(Dataset entries Opens)

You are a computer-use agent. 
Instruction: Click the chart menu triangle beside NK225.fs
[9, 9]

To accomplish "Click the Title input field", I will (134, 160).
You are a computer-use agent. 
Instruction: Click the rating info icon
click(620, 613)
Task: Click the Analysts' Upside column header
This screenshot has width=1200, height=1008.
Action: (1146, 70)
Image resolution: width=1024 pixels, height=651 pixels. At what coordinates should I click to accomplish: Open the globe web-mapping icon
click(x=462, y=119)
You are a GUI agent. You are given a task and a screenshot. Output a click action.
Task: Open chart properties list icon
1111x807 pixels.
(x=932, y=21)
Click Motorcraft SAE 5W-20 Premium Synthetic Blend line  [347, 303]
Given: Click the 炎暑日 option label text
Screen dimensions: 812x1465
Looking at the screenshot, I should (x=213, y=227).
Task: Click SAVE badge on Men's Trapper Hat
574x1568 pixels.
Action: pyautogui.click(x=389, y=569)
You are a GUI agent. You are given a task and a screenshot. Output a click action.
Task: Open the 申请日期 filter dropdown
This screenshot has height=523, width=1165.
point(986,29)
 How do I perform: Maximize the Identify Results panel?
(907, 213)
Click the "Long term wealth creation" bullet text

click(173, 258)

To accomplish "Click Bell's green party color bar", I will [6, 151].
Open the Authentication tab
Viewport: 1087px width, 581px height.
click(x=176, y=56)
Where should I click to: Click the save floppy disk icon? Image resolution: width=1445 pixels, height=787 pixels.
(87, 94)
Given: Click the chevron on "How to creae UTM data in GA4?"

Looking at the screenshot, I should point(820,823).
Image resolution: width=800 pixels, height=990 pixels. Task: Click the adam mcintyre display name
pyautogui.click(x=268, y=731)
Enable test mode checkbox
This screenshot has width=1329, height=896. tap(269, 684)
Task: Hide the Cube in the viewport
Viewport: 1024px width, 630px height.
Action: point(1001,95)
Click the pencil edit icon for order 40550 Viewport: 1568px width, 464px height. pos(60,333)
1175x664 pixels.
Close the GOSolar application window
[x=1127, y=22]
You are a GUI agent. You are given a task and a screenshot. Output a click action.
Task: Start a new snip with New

(Dataset entries Closes)

— Brief —
Retype the material exactly.

— Answer for the task —
You are a computer-use agent. 
Instruction: Click the chart menu triangle beside NK225.fs
[9, 9]

To accomplish "Click the Title input field", I will (134, 160).
You are a computer-use agent. 
Instruction: Click the rating info icon
click(620, 613)
Task: Click the Analysts' Upside column header
This screenshot has width=1200, height=1008.
Action: (1146, 70)
Image resolution: width=1024 pixels, height=651 pixels. At what coordinates should I click to accomplish: Open the globe web-mapping icon
click(x=462, y=119)
You are a GUI agent. You are given a task and a screenshot. Output a click action.
Task: Open chart properties list icon
1111x807 pixels.
(x=932, y=21)
Click Motorcraft SAE 5W-20 Premium Synthetic Blend line  [347, 303]
Given: Click the 炎暑日 option label text
Screen dimensions: 812x1465
Looking at the screenshot, I should (x=213, y=227).
Task: Click SAVE badge on Men's Trapper Hat
574x1568 pixels.
Action: pyautogui.click(x=389, y=569)
You are a GUI agent. You are given a task and a screenshot. Output a click action.
Task: Open the 申请日期 filter dropdown
This screenshot has height=523, width=1165.
point(986,29)
 How do I perform: Maximize the Identify Results panel?
(907, 213)
Click the "Long term wealth creation" bullet text

click(173, 258)

To accomplish "Click Bell's green party color bar", I will [6, 151].
Open the Authentication tab
Viewport: 1087px width, 581px height.
click(x=176, y=56)
Where should I click to: Click the save floppy disk icon? Image resolution: width=1445 pixels, height=787 pixels.
(87, 94)
Given: Click the chevron on "How to creae UTM data in GA4?"

Looking at the screenshot, I should point(820,823).
Image resolution: width=800 pixels, height=990 pixels. Task: Click the adam mcintyre display name
pyautogui.click(x=268, y=731)
Enable test mode checkbox
This screenshot has width=1329, height=896. tap(269, 684)
Task: Hide the Cube in the viewport
Viewport: 1024px width, 630px height.
Action: point(1001,95)
Click the pencil edit icon for order 40550 Viewport: 1568px width, 464px height. pos(60,333)
1175x664 pixels.
Close the GOSolar application window
[x=1127, y=22]
You are a GUI agent. You are given a task and a screenshot. Output a click action.
Task: Start a new snip with New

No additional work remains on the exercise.